_Input_
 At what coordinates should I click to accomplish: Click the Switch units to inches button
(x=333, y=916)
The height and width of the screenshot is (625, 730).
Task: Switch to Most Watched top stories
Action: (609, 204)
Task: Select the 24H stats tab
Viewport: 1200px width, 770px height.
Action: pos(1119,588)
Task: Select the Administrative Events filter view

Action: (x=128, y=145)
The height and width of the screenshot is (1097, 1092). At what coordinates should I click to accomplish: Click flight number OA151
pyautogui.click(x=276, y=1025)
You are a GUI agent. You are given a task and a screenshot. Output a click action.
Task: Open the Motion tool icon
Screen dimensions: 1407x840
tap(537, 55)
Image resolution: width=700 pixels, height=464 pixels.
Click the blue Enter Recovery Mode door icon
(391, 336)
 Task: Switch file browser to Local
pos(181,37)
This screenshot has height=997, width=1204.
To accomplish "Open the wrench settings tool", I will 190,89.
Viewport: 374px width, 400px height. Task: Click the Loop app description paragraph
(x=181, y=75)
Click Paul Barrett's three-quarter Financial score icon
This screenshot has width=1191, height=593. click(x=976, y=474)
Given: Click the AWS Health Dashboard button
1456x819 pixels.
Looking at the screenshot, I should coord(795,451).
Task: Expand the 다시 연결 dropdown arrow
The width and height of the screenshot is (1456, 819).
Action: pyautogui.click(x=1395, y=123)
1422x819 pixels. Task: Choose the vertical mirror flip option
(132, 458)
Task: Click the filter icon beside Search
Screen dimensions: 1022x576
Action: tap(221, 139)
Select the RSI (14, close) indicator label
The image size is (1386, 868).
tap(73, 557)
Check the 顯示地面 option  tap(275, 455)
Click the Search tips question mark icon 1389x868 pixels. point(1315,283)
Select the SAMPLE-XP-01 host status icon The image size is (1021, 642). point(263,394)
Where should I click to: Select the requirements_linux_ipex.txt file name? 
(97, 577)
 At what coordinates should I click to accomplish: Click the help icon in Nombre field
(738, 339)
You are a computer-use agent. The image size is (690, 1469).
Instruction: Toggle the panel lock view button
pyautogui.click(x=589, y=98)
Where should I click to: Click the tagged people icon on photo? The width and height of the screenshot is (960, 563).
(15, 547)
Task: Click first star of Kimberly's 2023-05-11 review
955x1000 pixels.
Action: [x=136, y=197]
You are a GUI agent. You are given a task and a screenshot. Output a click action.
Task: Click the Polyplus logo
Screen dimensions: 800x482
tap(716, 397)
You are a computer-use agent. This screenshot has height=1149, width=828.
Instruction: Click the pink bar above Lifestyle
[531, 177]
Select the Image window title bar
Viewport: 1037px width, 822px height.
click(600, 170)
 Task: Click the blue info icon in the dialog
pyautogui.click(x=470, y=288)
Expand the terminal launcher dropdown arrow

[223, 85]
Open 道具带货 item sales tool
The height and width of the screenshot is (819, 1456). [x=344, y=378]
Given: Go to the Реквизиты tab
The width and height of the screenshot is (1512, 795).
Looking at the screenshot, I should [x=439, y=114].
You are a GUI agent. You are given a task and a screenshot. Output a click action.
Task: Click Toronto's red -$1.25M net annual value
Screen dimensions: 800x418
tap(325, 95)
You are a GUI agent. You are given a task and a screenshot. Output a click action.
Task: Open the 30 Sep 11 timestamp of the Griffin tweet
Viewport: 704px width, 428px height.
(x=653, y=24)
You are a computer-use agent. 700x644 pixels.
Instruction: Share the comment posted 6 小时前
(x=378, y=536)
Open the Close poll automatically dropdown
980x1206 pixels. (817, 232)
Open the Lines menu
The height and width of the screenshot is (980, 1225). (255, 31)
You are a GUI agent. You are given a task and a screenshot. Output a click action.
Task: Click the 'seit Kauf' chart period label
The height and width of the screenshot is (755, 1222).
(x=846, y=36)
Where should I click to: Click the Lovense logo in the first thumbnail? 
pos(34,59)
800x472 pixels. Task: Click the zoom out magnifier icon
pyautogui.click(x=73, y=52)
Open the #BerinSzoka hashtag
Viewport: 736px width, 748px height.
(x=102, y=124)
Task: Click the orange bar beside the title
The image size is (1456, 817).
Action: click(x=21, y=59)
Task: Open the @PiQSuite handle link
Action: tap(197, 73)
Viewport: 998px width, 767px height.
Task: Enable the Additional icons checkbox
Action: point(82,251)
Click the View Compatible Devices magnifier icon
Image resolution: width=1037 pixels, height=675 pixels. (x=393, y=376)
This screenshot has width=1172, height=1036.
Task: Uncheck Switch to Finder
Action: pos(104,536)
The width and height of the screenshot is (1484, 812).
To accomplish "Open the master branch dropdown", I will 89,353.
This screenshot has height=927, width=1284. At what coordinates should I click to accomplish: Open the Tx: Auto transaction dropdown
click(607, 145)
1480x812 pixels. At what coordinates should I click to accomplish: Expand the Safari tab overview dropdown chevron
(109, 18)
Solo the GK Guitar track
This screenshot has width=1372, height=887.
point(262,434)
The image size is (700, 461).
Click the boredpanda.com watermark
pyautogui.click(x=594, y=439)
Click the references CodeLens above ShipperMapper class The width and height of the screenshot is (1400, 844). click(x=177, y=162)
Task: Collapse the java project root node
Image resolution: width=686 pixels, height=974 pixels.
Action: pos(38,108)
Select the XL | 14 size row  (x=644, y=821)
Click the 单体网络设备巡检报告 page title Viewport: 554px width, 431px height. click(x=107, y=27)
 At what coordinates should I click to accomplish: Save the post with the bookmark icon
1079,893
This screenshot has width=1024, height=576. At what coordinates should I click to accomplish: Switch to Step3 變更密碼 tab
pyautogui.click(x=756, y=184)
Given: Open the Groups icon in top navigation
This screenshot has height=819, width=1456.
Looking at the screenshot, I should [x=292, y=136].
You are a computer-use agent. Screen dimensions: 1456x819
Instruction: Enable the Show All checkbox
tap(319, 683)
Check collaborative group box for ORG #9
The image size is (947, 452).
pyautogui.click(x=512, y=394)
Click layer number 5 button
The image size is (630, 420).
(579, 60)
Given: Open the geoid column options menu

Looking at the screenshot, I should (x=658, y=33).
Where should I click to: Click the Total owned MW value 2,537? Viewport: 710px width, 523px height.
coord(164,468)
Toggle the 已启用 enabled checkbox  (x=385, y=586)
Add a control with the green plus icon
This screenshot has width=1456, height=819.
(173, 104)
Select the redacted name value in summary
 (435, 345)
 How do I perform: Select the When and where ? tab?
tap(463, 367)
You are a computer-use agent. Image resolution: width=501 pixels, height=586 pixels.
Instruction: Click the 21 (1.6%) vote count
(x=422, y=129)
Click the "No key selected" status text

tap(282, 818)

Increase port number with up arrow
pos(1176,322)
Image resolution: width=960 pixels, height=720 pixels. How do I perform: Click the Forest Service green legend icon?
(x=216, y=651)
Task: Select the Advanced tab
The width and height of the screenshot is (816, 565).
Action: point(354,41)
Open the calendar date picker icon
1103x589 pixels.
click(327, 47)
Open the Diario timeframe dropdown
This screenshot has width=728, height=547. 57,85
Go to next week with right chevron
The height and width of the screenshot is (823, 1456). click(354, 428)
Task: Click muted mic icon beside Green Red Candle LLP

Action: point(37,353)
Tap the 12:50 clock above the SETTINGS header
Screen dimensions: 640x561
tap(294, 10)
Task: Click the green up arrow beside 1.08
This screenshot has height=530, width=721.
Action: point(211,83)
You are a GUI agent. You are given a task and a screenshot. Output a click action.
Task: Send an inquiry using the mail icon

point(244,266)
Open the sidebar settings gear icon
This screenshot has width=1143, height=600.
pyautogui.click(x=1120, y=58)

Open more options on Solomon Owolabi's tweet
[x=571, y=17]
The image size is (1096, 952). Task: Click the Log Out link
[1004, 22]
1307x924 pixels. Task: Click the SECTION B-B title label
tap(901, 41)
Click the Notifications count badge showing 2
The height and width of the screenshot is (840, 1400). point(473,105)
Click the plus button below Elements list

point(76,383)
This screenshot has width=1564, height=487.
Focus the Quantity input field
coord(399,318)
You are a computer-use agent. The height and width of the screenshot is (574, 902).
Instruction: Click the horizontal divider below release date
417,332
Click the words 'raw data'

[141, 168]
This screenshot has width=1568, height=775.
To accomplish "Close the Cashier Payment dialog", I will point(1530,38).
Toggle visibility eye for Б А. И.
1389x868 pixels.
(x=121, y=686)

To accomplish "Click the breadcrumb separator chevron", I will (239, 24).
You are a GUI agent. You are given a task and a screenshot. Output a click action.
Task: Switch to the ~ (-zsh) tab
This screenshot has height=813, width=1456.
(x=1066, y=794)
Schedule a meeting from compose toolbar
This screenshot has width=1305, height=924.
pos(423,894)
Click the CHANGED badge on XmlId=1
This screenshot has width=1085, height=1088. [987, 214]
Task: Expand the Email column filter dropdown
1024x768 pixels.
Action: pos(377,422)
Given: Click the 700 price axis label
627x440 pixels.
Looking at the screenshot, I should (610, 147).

_Directions for this task_
Repeat the lines word for word, beginning with the line that contains "Task: Expand the Email column filter dropdown" and continuing through the end of the records.

_Exercise answer_
Task: Expand the Email column filter dropdown
1024x768 pixels.
Action: pos(377,422)
Given: Click the 700 price axis label
627x440 pixels.
Looking at the screenshot, I should (610, 147).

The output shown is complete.